Prof Armstrong-James and other experts say under the suggested new guidelines, GPs would perform a skin-scrape biopsy on patients thought to have a drug-resistant fungal infection.

This is where a clinician takes a small sample of skin from the site of the infection using a scalpel, which is then sent to a laboratory to be tested. This would allow experts to see if the infection was resistant to common treatments such as terbinafine and if it is sensitive to another antifungal. The GP could then prescribe the right medication.

Experts argue that, by ensuring fungal infections are treated with the right drugs, the NHS could drastically reduce the number of drug-resistant fungal skin infections circulating around the country.

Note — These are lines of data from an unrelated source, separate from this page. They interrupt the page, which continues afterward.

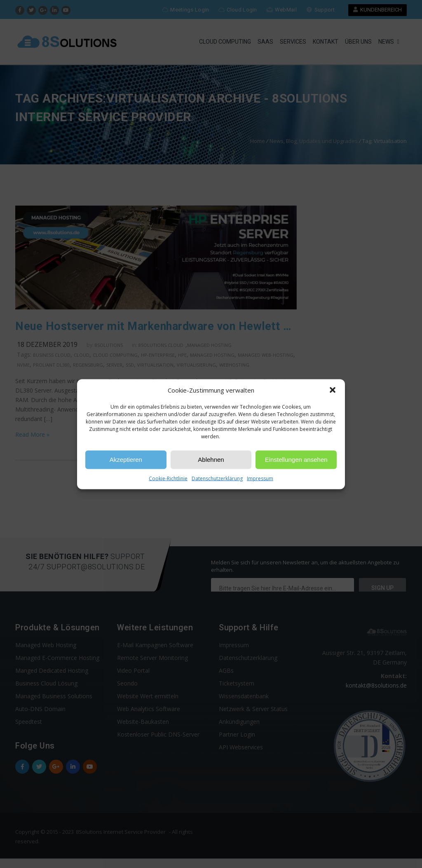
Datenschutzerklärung (217, 478)
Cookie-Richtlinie (168, 478)
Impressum (260, 478)
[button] (333, 390)
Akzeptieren (126, 459)
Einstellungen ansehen (296, 459)
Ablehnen (211, 459)
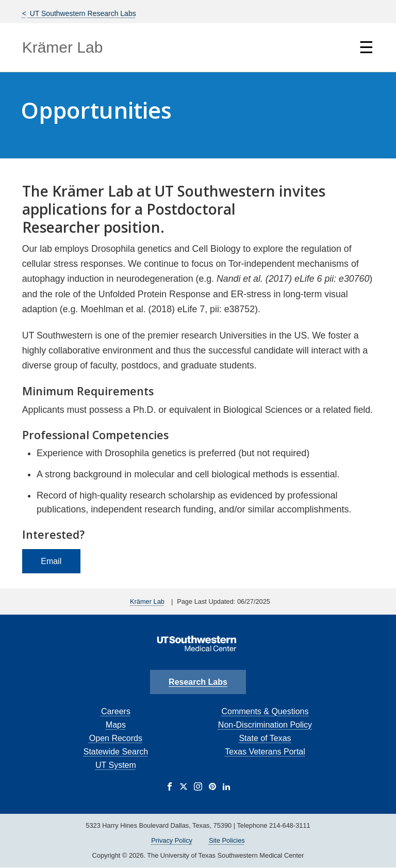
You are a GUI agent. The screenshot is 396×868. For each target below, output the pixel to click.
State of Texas (265, 738)
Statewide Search (116, 751)
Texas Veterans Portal (265, 751)
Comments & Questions (265, 711)
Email (51, 561)
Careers (116, 711)
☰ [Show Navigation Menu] (366, 47)
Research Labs (198, 682)
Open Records (116, 738)
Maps (116, 725)
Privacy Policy (172, 840)
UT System (116, 765)
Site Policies (227, 840)
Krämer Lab (62, 47)
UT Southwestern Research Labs (82, 13)
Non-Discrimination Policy (265, 725)
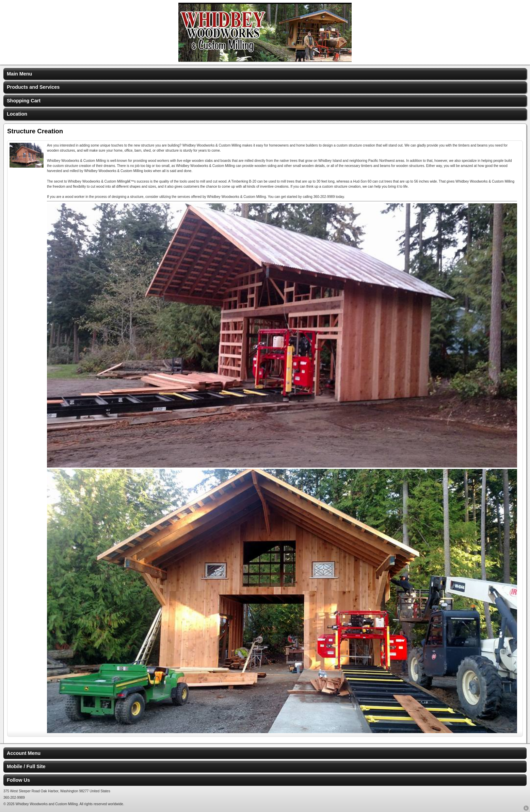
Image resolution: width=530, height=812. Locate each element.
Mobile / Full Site (26, 766)
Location (17, 114)
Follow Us (18, 780)
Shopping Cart (24, 101)
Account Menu (24, 753)
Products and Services (33, 87)
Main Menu (19, 74)
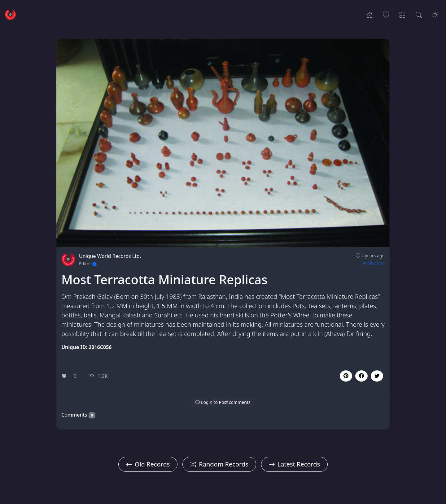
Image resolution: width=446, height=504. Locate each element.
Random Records (219, 464)
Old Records (148, 464)
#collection (374, 263)
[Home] (369, 14)
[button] (361, 376)
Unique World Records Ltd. (110, 256)
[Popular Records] (386, 14)
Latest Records (294, 464)
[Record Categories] (402, 14)
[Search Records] (419, 14)
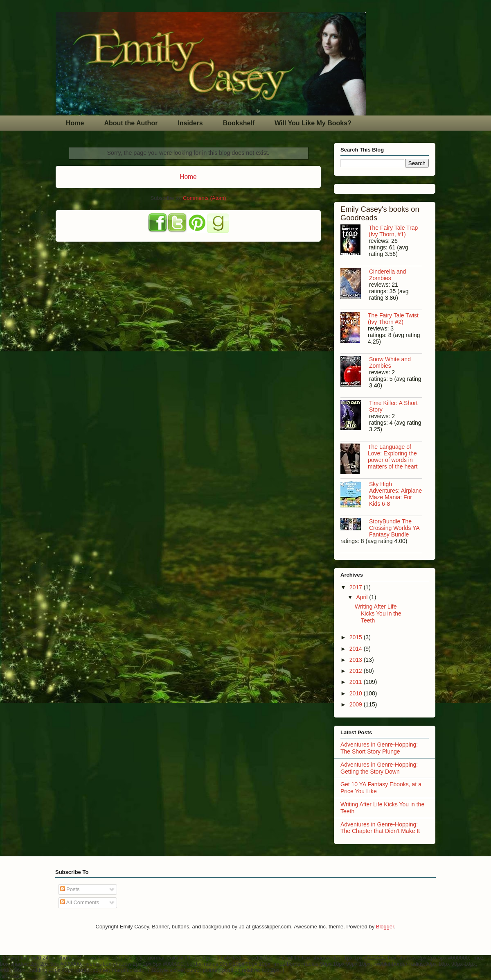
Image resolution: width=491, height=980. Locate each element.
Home (75, 123)
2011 (356, 682)
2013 (356, 660)
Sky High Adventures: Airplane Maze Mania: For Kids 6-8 (395, 494)
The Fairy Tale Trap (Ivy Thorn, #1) (393, 231)
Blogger (385, 926)
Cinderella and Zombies (387, 275)
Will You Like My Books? (313, 123)
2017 (356, 587)
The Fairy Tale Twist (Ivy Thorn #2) (393, 319)
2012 (356, 671)
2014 (356, 649)
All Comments (80, 902)
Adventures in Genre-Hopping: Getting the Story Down (379, 768)
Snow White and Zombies (390, 362)
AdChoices (11, 976)
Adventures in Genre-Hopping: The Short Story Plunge (379, 748)
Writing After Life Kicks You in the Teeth (378, 613)
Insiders (190, 123)
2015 (356, 637)
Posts (70, 889)
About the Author (131, 123)
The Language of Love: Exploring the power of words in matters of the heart (392, 457)
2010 (356, 693)
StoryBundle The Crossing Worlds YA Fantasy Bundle (394, 528)
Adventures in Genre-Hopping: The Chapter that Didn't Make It (380, 828)
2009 (356, 704)
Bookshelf (239, 123)
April (363, 597)
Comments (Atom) (204, 198)
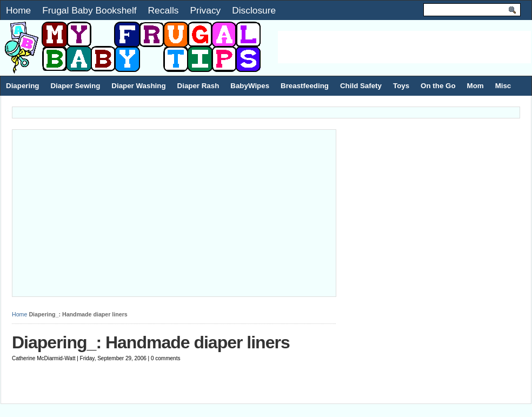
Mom (475, 85)
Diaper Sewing (75, 85)
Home (18, 10)
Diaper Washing (138, 85)
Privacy (205, 10)
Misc (503, 85)
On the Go (438, 85)
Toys (401, 85)
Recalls (163, 10)
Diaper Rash (198, 85)
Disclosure (254, 10)
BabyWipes (250, 85)
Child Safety (361, 85)
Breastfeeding (304, 85)
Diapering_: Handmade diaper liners (151, 342)
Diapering (22, 85)
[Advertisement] (404, 47)
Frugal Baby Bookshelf (89, 10)
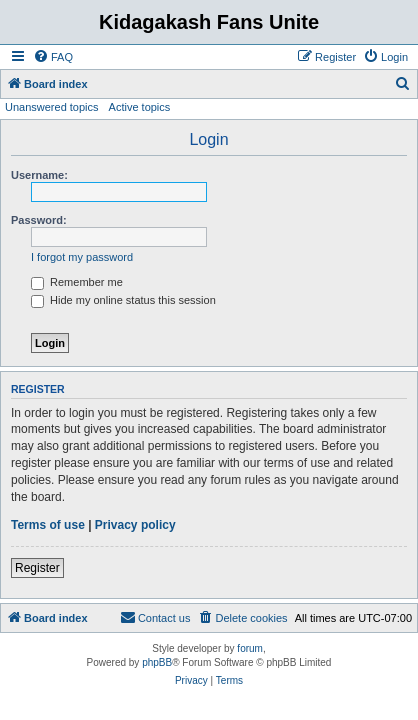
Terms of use (48, 525)
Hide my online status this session (123, 300)
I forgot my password (82, 257)
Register (37, 568)
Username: (39, 175)
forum (250, 648)
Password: (39, 220)
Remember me (77, 282)
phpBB (157, 662)
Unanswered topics (52, 107)
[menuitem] (53, 57)
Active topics (140, 107)
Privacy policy (135, 525)
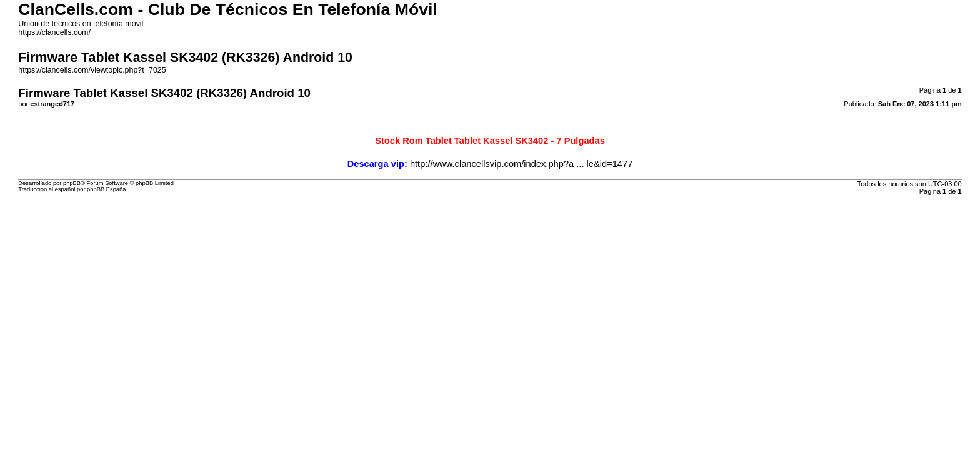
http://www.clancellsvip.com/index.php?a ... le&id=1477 (521, 164)
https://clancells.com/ (54, 32)
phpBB (72, 183)
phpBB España (106, 189)
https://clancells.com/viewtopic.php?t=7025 (92, 70)
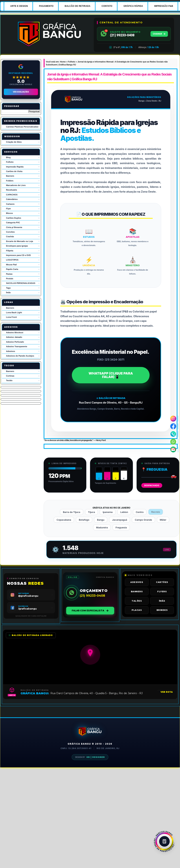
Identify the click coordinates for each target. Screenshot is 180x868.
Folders (10, 181)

‘It’s time for the NHS to take fungal skin infections more seriously,’ says Prof Armstrong-James. ‘We need to be better at spotting these drug-resistant infections if we want to stop them from spreading.

‘GPs don’t routinely do skin-scrapings, and it’s important these are done more. If we can get better at spotting drug-resistant fungal infections, we’ll be able to effectively treat more patients and reduce the number of people using herbal remedies instead.’